Copy each of the items below without changing anything.

> **DATA EXCERPTS**
"""
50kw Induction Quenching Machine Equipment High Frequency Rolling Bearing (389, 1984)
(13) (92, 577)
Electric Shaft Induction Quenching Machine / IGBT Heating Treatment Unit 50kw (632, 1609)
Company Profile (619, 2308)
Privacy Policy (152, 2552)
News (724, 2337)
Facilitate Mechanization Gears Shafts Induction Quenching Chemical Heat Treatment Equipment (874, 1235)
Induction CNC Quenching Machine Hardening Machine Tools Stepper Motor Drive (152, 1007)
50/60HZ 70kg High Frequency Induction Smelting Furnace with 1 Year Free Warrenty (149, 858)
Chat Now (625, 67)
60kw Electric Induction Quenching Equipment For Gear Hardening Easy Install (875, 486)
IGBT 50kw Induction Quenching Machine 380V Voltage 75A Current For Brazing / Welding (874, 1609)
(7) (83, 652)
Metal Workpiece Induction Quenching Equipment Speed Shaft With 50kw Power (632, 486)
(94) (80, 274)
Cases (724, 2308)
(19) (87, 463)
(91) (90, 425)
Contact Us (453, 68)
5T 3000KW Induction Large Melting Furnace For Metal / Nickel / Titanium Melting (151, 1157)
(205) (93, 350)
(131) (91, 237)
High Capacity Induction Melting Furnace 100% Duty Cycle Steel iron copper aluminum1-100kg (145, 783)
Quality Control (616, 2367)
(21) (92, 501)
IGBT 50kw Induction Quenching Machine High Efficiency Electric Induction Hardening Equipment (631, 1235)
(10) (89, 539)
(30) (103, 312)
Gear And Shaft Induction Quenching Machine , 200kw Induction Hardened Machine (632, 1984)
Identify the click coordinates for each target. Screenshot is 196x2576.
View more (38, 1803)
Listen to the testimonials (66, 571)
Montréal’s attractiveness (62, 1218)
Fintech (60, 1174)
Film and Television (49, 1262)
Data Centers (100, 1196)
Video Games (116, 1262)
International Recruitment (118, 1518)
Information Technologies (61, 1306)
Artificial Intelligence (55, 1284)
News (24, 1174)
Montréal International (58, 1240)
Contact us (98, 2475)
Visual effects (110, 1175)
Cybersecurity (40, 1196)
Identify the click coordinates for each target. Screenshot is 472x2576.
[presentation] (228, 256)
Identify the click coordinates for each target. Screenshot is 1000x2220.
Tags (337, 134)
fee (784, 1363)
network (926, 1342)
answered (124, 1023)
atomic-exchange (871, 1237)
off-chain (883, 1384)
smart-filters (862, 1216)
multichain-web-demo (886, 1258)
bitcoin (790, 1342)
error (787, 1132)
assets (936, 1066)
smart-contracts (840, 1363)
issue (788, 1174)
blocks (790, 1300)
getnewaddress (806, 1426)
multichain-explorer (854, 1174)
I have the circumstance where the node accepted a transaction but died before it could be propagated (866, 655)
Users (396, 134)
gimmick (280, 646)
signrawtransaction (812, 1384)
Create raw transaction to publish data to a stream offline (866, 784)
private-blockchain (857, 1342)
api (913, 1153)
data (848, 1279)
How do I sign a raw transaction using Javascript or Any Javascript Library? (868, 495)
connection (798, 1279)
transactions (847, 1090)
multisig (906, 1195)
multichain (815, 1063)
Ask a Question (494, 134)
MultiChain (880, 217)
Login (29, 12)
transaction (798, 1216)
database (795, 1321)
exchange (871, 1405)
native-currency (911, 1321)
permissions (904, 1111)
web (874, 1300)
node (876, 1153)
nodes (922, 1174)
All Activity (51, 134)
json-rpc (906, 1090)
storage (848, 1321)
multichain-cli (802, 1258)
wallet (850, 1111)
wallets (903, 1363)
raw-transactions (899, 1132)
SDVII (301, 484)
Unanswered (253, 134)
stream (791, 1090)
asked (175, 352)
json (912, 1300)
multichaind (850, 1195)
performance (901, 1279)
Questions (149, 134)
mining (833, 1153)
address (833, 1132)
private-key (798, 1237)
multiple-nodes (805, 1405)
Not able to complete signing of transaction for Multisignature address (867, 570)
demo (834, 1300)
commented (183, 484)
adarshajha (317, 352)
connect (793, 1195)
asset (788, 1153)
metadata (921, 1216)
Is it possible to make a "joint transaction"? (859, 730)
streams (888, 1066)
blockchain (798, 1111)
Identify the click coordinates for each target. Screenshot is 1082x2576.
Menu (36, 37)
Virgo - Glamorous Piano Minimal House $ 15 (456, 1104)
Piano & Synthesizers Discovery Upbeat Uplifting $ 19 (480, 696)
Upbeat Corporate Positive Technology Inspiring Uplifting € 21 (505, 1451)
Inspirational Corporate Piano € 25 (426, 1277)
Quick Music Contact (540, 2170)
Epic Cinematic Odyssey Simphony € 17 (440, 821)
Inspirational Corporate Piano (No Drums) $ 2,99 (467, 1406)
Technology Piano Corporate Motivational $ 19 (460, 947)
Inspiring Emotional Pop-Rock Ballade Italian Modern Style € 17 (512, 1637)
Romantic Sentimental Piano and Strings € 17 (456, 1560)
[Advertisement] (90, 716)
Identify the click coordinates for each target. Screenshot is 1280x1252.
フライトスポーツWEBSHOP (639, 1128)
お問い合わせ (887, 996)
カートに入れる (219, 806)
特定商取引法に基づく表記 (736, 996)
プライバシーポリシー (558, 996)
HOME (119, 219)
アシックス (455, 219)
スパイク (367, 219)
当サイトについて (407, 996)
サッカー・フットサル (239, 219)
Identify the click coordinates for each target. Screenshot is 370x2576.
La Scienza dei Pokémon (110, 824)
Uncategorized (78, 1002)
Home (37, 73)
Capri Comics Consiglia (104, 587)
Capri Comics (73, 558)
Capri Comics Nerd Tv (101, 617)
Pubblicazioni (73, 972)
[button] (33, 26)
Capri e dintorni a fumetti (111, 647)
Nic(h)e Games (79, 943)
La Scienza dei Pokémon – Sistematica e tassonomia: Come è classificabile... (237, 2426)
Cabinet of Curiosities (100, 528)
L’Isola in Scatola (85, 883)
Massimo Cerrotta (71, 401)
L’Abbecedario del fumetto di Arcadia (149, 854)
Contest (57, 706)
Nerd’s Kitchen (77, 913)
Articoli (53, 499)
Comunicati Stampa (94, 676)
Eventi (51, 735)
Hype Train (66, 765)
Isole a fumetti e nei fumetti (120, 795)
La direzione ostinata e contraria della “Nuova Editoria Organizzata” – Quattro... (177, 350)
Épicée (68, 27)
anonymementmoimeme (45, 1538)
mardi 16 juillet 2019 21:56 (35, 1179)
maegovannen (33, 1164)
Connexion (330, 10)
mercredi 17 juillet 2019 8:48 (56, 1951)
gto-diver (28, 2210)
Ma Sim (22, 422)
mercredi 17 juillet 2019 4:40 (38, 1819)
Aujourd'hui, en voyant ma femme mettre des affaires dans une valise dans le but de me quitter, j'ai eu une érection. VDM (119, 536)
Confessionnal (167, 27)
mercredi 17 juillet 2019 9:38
"""
> **SOLUTION TO THIS TASK**
50kw Induction Quenching Machine Equipment High Frequency Rolling Bearing (389, 1984)
(13) (92, 577)
Electric Shaft Induction Quenching Machine / IGBT Heating Treatment Unit 50kw (632, 1609)
Company Profile (619, 2308)
Privacy Policy (152, 2552)
News (724, 2337)
Facilitate Mechanization Gears Shafts Induction Quenching Chemical Heat Treatment Equipment (874, 1235)
Induction CNC Quenching Machine Hardening Machine Tools Stepper Motor Drive (152, 1007)
50/60HZ 70kg High Frequency Induction Smelting Furnace with 1 Year Free Warrenty (149, 858)
Chat Now (625, 67)
60kw Electric Induction Quenching Equipment For Gear Hardening Easy Install (875, 486)
IGBT 50kw Induction Quenching Machine 380V Voltage 75A Current For Brazing / Welding (874, 1609)
(7) (83, 652)
Metal Workpiece Induction Quenching Equipment Speed Shaft With 50kw Power (632, 486)
(94) (80, 274)
Cases (724, 2308)
(19) (87, 463)
(91) (90, 425)
Contact Us (453, 68)
5T 3000KW Induction Large Melting Furnace For Metal / Nickel / Titanium Melting (151, 1157)
(205) (93, 350)
(131) (91, 237)
High Capacity Induction Melting Furnace 100% Duty Cycle Steel iron copper aluminum1-100kg (145, 783)
Quality Control (616, 2367)
(21) (92, 501)
IGBT 50kw Induction Quenching Machine High Efficiency Electric Induction Hardening Equipment (631, 1235)
(10) (89, 539)
(30) (103, 312)
Gear And Shaft Induction Quenching Machine , 200kw Induction Hardened Machine (632, 1984)
Identify the click coordinates for each target. Screenshot is 196x2576.
View more (38, 1803)
Listen to the testimonials (66, 571)
Montréal’s attractiveness (62, 1218)
Fintech (60, 1174)
Film and Television (49, 1262)
Data Centers (100, 1196)
Video Games (116, 1262)
International Recruitment (118, 1518)
Information Technologies (61, 1306)
Artificial Intelligence (55, 1284)
News (24, 1174)
Montréal International (58, 1240)
Contact us (98, 2475)
Visual effects (110, 1175)
Cybersecurity (40, 1196)
Identify the click coordinates for each target. Screenshot is 472x2576.
[presentation] (228, 256)
Identify the click coordinates for each target. Screenshot is 1000x2220.
Tags (337, 134)
fee (784, 1363)
network (926, 1342)
answered (124, 1023)
atomic-exchange (871, 1237)
off-chain (883, 1384)
smart-filters (862, 1216)
multichain-web-demo (886, 1258)
bitcoin (790, 1342)
error (787, 1132)
assets (936, 1066)
smart-contracts (840, 1363)
issue (788, 1174)
blocks (790, 1300)
getnewaddress (806, 1426)
multichain-explorer (854, 1174)
I have the circumstance where the node accepted a transaction but died before it could be propagated (866, 655)
Users (396, 134)
gimmick (280, 646)
signrawtransaction (812, 1384)
Create raw transaction to publish data to a stream offline (866, 784)
private-blockchain (857, 1342)
api (913, 1153)
data (848, 1279)
How do I sign a raw transaction using Javascript or Any Javascript Library? (868, 495)
connection (798, 1279)
transactions (847, 1090)
multisig (906, 1195)
multichain (815, 1063)
Ask a Question (494, 134)
MultiChain (880, 217)
Login (29, 12)
transaction (798, 1216)
database (795, 1321)
exchange (871, 1405)
native-currency (911, 1321)
permissions (904, 1111)
web (874, 1300)
node (876, 1153)
nodes (922, 1174)
All Activity (51, 134)
json-rpc (906, 1090)
storage (848, 1321)
multichain-cli (802, 1258)
wallet (850, 1111)
wallets (903, 1363)
raw-transactions (899, 1132)
SDVII (301, 484)
Unanswered (253, 134)
stream (791, 1090)
asked (175, 352)
json (912, 1300)
multichaind (850, 1195)
performance (901, 1279)
Questions (149, 134)
mining (833, 1153)
address (833, 1132)
private-key (798, 1237)
multiple-nodes (805, 1405)
Not able to complete signing of transaction for Multisignature address (867, 570)
demo (834, 1300)
commented (183, 484)
adarshajha (317, 352)
connect (793, 1195)
asset (788, 1153)
metadata (921, 1216)
Is it possible to make a "joint transaction"? (859, 730)
streams (888, 1066)
blockchain (798, 1111)
Identify the click coordinates for each target. Screenshot is 1082x2576.
Menu (36, 37)
Virgo - Glamorous Piano Minimal House $ 15 (456, 1104)
Piano & Synthesizers Discovery Upbeat Uplifting $ 19 (480, 696)
Upbeat Corporate Positive Technology Inspiring Uplifting € 21 (505, 1451)
Inspirational Corporate Piano € 25 (426, 1277)
Quick Music Contact (540, 2170)
Epic Cinematic Odyssey Simphony € 17 (440, 821)
Inspirational Corporate Piano (No Drums) $ 2,99 (467, 1406)
Technology Piano Corporate Motivational $ 19 (460, 947)
Inspiring Emotional Pop-Rock Ballade Italian Modern Style € 17 (512, 1637)
Romantic Sentimental Piano and Strings € 17 (456, 1560)
[Advertisement] (90, 716)
Identify the click coordinates for each target. Screenshot is 1280x1252.
フライトスポーツWEBSHOP (639, 1128)
お問い合わせ (887, 996)
カートに入れる (219, 806)
特定商取引法に基づく表記 (736, 996)
プライバシーポリシー (558, 996)
HOME (119, 219)
アシックス (455, 219)
スパイク (367, 219)
当サイトについて (407, 996)
サッカー・フットサル (239, 219)
Identify the click coordinates for each target. Screenshot is 370x2576.
La Scienza dei Pokémon (110, 824)
Uncategorized (78, 1002)
Home (37, 73)
Capri Comics Consiglia (104, 587)
Capri Comics (73, 558)
Capri Comics Nerd Tv (101, 617)
Pubblicazioni (73, 972)
[button] (33, 26)
Capri e dintorni a fumetti (111, 647)
Nic(h)e Games (79, 943)
La Scienza dei Pokémon – Sistematica e tassonomia: Come è classificabile... (237, 2426)
Cabinet of Curiosities (100, 528)
L’Isola in Scatola (85, 883)
Massimo Cerrotta (71, 401)
L’Abbecedario del fumetto di Arcadia (149, 854)
Contest (57, 706)
Nerd’s Kitchen (77, 913)
Articoli (53, 499)
Comunicati Stampa (94, 676)
Eventi (51, 735)
Hype Train (66, 765)
Isole a fumetti e nei fumetti (120, 795)
La direzione ostinata e contraria della “Nuova Editoria Organizzata” – Quattro... (177, 350)
Épicée (68, 27)
anonymementmoimeme (45, 1538)
mardi 16 juillet 2019 21:56 (35, 1179)
maegovannen (33, 1164)
Connexion (330, 10)
mercredi 17 juillet 2019 8:48 (56, 1951)
gto-diver (28, 2210)
Ma Sim (22, 422)
mercredi 17 juillet 2019 4:40 (38, 1819)
Aujourd'hui, en voyant ma femme mettre des affaires dans une valise dans le but de me quitter, j'ai eu une érection. VDM (119, 536)
Confessionnal (167, 27)
mercredi 17 juillet 2019 9:38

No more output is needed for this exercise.